◆ **Prompt**: From the records below, print exactly the lines starting at the one containing "How do I perform: Click the compose" and ending at the one containing "You are a computer-use agent. Screen dimensions: 1316x912", ends included, and nothing else.

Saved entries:

*****

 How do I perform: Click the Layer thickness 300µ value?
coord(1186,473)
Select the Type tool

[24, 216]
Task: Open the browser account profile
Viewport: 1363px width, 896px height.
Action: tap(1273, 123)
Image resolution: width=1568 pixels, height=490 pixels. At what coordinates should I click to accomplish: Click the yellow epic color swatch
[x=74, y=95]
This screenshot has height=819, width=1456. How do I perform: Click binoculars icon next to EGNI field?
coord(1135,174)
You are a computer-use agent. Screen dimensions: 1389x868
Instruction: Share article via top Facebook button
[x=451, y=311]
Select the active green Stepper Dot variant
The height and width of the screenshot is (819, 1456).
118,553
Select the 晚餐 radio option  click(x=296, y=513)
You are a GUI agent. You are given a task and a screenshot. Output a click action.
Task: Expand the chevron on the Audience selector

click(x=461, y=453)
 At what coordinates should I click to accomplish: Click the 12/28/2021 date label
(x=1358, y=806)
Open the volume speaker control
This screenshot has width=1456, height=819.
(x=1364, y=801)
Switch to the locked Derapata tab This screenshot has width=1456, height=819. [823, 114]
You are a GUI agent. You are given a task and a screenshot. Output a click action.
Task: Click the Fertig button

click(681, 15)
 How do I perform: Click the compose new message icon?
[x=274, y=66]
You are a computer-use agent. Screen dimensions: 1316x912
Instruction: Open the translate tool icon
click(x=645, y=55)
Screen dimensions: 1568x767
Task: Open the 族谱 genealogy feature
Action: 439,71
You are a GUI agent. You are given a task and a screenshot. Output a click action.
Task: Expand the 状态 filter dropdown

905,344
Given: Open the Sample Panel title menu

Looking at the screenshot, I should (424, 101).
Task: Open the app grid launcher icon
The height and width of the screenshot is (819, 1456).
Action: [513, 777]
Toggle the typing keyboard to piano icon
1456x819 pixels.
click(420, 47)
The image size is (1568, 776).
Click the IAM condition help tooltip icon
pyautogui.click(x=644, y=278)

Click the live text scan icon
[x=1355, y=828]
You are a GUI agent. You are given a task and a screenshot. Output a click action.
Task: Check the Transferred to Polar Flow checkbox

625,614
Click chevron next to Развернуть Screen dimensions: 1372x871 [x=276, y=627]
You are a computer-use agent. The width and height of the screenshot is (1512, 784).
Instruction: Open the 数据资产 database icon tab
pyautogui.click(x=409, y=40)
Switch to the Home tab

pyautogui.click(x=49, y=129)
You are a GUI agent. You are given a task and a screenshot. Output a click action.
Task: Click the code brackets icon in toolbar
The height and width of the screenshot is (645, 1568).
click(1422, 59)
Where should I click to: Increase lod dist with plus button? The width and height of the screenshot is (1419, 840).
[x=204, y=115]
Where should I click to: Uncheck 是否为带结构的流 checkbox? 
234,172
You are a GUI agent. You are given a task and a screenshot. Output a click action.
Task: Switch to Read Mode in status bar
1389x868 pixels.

*****

◆ **Written solution**:
 How do I perform: Click the compose new message icon?
[x=274, y=66]
You are a computer-use agent. Screen dimensions: 1316x912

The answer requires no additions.